As God questioned them about what they’d done, both Adam and Eve proceeded to shift the blame away from themselves, trying to further manipulate and deceive the all-knowing, all-seeing, God.

Rex, my son, had nothing to fear.  Nothing as far as my relationship with him was concerned.  There were consequences he had to face because he had disobeyed me.  But his relationship with me was unchanged.  He’s safe with me.

And we’re safe with God.  We can be open and honest, and trust that He’ll never leave or forsake us.

But it’s often not God that we’re concerned with, is it?  It’s other people.  We’re afraid that we’ll be rejected, laughed at, ridiculed, and scorned.  Afraid that we’ll lose our influence and our status.  Afraid of being known.  Hiding our true selves from others is rooted in a fear of man.  Which is an incredibly dangerous place to stand.

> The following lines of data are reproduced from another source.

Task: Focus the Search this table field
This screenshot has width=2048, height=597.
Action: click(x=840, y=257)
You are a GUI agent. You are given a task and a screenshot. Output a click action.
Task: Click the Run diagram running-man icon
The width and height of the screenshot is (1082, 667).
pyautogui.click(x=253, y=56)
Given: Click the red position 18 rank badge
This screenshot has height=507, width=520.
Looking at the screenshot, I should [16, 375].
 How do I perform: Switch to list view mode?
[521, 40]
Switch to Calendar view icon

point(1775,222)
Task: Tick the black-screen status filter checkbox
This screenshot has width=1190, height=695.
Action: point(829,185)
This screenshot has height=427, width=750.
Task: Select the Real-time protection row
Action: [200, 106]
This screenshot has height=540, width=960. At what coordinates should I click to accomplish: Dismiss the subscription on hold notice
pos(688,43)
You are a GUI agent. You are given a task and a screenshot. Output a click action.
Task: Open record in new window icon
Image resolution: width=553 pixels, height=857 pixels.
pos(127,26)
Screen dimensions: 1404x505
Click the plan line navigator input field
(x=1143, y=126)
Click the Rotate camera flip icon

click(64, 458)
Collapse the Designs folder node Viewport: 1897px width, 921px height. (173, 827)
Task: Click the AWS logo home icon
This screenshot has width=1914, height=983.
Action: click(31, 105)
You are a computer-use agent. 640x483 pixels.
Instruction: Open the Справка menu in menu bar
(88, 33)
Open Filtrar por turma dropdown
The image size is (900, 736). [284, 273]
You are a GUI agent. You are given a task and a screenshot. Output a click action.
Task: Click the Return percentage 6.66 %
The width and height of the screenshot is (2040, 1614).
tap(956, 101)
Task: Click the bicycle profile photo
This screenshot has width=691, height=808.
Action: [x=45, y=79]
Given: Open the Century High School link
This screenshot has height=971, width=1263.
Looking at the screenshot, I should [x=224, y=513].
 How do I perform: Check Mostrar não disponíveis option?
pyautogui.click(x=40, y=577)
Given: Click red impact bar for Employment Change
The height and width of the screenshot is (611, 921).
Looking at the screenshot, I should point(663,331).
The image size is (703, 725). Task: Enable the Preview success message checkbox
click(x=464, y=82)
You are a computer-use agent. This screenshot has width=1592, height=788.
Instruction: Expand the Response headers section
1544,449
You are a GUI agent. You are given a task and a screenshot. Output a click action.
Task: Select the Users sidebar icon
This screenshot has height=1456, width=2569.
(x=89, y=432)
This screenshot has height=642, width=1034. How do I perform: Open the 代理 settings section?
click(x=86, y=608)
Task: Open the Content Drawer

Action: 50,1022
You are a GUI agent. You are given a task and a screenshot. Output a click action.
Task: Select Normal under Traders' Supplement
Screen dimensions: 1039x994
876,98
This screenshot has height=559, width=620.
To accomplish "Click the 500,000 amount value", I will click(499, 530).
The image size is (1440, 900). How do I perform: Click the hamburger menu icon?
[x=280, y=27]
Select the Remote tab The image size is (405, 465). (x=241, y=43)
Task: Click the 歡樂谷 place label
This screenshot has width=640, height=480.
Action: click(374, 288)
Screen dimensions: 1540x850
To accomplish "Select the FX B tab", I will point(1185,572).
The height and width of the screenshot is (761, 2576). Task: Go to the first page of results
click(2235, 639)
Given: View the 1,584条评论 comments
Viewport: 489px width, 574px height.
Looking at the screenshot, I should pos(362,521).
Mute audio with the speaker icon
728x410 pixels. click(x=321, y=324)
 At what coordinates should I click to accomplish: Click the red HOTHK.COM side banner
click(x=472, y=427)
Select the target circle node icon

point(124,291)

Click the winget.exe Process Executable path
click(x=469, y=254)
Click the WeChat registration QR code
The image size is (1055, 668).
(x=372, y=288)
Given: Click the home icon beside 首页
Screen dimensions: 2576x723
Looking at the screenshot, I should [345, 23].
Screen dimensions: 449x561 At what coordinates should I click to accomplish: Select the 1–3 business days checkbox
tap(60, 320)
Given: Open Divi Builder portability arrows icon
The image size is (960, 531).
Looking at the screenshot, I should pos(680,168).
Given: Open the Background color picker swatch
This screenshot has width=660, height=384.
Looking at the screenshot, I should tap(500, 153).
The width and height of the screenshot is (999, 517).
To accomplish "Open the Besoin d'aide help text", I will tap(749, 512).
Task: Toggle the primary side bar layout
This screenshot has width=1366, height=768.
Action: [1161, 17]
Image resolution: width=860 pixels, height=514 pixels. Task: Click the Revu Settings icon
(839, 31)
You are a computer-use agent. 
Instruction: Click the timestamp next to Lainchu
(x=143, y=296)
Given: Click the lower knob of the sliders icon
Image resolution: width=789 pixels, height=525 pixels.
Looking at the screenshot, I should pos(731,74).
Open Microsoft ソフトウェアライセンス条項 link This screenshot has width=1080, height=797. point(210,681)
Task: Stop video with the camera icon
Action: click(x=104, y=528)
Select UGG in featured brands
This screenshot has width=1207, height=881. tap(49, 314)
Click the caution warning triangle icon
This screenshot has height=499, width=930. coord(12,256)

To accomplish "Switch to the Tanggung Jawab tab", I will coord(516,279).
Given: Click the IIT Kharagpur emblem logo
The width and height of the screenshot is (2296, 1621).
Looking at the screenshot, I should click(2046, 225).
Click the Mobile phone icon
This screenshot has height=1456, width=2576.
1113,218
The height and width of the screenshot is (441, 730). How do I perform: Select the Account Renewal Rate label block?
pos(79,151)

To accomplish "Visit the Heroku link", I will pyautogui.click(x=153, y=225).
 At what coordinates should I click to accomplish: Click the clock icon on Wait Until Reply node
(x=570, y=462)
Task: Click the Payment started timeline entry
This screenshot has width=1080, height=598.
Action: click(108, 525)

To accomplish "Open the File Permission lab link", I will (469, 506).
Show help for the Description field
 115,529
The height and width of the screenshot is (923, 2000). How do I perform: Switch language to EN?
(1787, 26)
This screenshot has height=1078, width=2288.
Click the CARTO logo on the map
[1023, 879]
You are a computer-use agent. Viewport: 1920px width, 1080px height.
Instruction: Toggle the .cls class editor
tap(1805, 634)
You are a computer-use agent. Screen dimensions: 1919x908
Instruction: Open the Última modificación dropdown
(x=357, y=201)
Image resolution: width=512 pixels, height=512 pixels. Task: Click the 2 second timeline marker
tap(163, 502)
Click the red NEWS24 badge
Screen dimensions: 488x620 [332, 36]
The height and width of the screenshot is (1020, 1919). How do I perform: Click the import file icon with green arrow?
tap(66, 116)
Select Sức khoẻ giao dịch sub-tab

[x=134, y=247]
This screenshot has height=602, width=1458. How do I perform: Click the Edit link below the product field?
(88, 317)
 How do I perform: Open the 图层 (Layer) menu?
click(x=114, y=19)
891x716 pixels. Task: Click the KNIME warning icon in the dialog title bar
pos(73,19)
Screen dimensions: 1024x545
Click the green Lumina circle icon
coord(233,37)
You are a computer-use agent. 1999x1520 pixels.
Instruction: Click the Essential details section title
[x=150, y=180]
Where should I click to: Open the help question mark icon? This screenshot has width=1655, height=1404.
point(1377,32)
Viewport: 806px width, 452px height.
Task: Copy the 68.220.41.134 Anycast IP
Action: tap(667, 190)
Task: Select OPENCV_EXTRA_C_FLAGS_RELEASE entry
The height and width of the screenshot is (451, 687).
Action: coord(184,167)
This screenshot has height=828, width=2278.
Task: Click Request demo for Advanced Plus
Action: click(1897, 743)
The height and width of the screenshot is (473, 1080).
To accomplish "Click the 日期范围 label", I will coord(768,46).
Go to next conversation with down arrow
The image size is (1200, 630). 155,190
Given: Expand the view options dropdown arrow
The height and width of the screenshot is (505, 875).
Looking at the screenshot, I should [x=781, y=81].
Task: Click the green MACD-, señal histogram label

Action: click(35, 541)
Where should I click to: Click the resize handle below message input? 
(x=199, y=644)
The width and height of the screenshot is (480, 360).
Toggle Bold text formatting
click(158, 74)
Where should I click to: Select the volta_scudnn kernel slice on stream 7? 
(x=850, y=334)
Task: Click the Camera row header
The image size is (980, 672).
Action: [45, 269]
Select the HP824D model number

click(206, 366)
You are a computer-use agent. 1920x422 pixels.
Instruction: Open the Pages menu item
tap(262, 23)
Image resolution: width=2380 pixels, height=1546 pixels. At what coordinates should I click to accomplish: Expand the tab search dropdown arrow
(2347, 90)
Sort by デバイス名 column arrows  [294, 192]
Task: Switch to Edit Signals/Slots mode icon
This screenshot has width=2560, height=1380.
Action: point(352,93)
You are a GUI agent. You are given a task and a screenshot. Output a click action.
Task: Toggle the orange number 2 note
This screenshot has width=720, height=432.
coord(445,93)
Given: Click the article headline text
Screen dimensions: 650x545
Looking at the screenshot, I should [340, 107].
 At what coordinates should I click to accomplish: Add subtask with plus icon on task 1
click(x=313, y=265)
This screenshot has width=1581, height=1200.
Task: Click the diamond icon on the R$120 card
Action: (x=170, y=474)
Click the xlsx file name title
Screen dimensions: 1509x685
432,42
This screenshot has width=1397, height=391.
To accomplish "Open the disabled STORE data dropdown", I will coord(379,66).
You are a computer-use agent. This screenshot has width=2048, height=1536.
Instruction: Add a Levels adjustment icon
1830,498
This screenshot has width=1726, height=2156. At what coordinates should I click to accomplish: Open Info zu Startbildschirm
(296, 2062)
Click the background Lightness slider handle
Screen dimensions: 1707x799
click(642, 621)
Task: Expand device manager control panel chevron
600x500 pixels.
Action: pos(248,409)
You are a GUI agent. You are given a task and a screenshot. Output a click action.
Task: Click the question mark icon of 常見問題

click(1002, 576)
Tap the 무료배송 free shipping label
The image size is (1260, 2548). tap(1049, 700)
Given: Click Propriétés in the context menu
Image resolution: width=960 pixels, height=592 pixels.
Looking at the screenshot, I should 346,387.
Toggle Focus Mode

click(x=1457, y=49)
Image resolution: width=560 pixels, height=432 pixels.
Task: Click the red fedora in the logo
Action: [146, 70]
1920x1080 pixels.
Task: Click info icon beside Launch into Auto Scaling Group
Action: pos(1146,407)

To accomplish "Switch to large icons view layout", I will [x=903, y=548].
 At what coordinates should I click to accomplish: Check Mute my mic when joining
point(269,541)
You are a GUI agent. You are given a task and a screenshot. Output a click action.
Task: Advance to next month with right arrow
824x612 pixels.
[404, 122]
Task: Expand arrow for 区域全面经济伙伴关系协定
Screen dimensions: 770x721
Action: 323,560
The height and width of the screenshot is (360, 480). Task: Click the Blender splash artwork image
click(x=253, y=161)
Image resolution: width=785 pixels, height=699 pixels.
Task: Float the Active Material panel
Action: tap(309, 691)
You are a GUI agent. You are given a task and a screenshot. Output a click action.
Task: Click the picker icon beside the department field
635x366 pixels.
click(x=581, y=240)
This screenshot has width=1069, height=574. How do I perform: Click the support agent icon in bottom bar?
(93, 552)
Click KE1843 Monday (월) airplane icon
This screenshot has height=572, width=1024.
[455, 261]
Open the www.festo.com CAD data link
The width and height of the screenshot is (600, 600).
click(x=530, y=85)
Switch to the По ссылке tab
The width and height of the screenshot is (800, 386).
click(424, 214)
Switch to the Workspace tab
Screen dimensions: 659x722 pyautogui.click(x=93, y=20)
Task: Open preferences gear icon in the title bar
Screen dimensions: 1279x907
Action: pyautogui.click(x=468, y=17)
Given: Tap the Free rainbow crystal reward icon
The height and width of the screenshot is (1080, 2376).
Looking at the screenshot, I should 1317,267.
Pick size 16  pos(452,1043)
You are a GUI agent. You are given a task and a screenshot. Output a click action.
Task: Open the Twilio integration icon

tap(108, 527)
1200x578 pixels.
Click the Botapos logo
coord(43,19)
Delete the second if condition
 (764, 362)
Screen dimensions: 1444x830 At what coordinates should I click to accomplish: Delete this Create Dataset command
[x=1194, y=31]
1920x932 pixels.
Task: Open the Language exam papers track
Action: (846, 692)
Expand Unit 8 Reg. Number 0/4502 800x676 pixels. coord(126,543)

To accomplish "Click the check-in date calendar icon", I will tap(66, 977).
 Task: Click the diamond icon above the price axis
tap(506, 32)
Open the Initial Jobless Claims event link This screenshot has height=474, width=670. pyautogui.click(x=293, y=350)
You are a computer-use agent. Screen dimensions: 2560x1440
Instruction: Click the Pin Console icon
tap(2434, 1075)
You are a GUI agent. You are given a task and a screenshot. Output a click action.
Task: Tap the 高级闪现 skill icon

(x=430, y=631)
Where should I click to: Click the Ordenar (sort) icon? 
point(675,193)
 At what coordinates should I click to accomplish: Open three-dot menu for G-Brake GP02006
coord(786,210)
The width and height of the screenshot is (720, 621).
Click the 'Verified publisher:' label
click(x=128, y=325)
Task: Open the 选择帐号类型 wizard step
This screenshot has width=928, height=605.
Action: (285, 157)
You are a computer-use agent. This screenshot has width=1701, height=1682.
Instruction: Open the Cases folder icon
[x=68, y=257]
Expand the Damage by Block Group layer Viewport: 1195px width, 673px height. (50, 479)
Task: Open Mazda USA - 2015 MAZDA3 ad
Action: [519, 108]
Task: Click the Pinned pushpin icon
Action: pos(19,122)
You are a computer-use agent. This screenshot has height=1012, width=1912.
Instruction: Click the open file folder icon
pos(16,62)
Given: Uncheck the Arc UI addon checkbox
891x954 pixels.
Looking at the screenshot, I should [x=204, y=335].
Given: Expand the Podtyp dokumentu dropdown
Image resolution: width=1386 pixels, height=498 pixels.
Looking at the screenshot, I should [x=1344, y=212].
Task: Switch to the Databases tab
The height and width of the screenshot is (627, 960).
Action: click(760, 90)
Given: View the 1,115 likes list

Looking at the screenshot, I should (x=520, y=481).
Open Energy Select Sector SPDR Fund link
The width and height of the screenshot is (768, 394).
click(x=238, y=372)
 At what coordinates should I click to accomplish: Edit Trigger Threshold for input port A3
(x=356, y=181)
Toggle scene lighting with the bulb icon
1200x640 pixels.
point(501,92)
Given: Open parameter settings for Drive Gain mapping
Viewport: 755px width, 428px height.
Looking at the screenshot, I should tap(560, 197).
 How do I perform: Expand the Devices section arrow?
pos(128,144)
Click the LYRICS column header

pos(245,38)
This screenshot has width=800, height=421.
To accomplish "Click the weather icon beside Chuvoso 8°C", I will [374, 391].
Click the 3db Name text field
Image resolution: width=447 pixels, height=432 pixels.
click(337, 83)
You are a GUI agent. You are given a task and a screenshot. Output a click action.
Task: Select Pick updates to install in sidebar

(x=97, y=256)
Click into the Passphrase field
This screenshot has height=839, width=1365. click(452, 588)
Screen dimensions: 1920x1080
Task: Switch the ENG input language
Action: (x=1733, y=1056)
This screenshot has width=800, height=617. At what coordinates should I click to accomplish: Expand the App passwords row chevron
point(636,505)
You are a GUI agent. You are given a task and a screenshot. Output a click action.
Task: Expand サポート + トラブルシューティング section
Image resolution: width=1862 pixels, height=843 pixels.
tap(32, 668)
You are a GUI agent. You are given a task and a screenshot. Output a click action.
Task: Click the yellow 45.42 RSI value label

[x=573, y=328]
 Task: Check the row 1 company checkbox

Be open and honest with God.  He knows your heart anyway.

Then work on being open and honest with your friends.  God’s placed them in your life on purpose.  They’re meant to help you carry the burdens and the secrets you’re struggling to carry on your own.

Hiding is a game that we need to quit playing.

Who can you be open and honest with today about the burdens you’re carrying?